The narrator of another video, intended for seven-year-olds, tells students, “sometimes it’s good to get into trouble.” The video also presents a sequence of photos depicting social justice demonstrations, some from the modern day and some taken during the Civil Rights movement of the mid-twentieth century.
In a reference to Representative John Lewis’ 2020 speech in Selma, Alabama commemorating Bloody Sunday, the video adds, “John Lewis was a freedom fighter who got in a lot of good trouble.”
“Get in good trouble, necessary trouble, and redeem the soul of America,” Lewis declared at the 2020 event.
Over the last year, the Fairfax school system has become a notorious hotbed for many of the progressive developments taking root in public K-12 education across the country. Teachers have been instructed to use students preferred pronouns and an aggressive form of diversity, equity, and inclusion curricula has taken hold. Teachers in the district have also resisted efforts to return to in-person learning.
On the radicalized curriculum front, prominent journalist Asra Nomani criticized the district’s decision to change a rule guiding how contentious topics are discussed in the classroom.
The district leaders announced they would be “revising the existing Controversial Issues Policy and developing a new Anti-Racism, Anti-Bias Education Curriculum Policy.”
Nomani told National Review that she believes the curriculum revision is laying the foundation for progressive activists to impose “anti-racist” indoctrination and critical race theory on students.
Teachers’ Union Sues Rhode Island Mother for Over-Requesting Public Records on CRT in School District
Nicole Solas, a mother of a kindergartner in South Kingston, R.I., was sued by a powerful teachers’ union earlier this week after she requested documents surrounding the teaching of Critical Race Theory and related concepts at her daughter’s public school.
After hearing reports that teachers refused to address students as “boys” and “girls,” Solas grew concerned that progressive indoctrination was infiltrating her child’s classroom.
Denied both a tour of the elementary school and an un-redacted copy of its curriculum, Solas identified an avenue to inquire directly about the district’s social justice agenda without incurring the exorbitant cost many parents confront just to gain access to information about their children’s schooling.
In July, The Goldwater Institute filed a public records request on Solas behalf, resulting in her receiving a $74,000 bill to fulfill it, according to The Goldwater Institute.

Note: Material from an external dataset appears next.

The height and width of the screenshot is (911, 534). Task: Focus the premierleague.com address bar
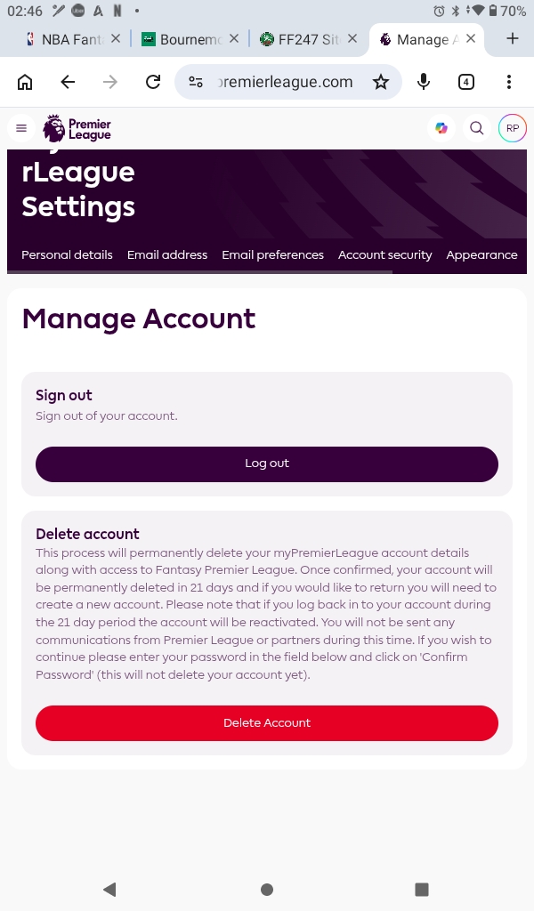pos(285,82)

To avoid paying thousands of dollars, Solas submitted over 160 specific public records requests, narrowing the scope to six months and requesting digital rather than hard copies, to investigate the school district’s plans to introduce critical race theory and other equity and inclusion initiatives, GoLocalProv reported.

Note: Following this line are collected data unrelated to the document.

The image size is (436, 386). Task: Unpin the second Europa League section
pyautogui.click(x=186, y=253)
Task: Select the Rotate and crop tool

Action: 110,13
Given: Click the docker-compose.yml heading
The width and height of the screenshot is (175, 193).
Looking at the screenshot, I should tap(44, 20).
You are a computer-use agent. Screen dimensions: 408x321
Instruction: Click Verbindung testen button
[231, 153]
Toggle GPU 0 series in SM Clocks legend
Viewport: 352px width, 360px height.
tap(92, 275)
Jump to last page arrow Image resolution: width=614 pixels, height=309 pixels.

Among the records Solas requested were documents pertaining to the influence of the AFL-CIO and NEA unions and teacher discipline and performance, as well as emails sent by various district administrators over the last six months, according to the lawsuit.

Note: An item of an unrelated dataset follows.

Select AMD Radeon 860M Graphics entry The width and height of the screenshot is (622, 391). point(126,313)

To justify the legality of filing so many records requests at once, Solas cited a provision in the state Access to Public Records Act (APRA) law, which holds that “[M]ultiple requests from any person or entity to the same public body within a thirty (30) day time period shall be considered one request,” according to her own account.
But the local branch of the National Education Association, the largest teachers’ union in the country, sued Solas alleging that she unfairly inundated the district with solicitations for documents, some of which are obscure items that do not constitute public records.
The lawsuit’s declaratory judgement reads, “The APRA system is not an alternative to the civil discovery process and is not to be used for abusive purposes or a fishing expedition – it was not intended to ’empower the press and the public with carte blanche to demand all records held by public agencies.”
The South Kingston School Committee subsequently hosted a public meeting, listing “filing lawsuit against Nicole Solas to challenge filing of over 160 APRA requests” as a major agenda item. Solas contended that such a meeting was designed to pressure her to prove the case for her requests or threaten her with litigation, in violation of the APRA law, which prohibits a government body from compelling a citizen to explain requests for public records.
Represented by a legal team from The Goldwater Institute, Solas intends to fight the NEA’s challenge in court to defend parents’ right and entitlement to obtain knowledge about their kids’ education and school system.
Two Moms Fought against Left-Wing Indoctrination. Their Kids Paid the Price
Two moms decided to push back when their kids’ elite private school, the Columbus Academy, sent home a “Justice in June” email announcing a series of new diversity and equity initiatives.
The email included a list of daily activities that read like a progressive wish list. Read about white privilege, the 1619 Project, and the case for reparations? Check. Donate money to progressive organizations such as Black Lives Matter and the Southern Poverty Law Center? Check. Advocate to reallocate city budgets by defunding the police? Check.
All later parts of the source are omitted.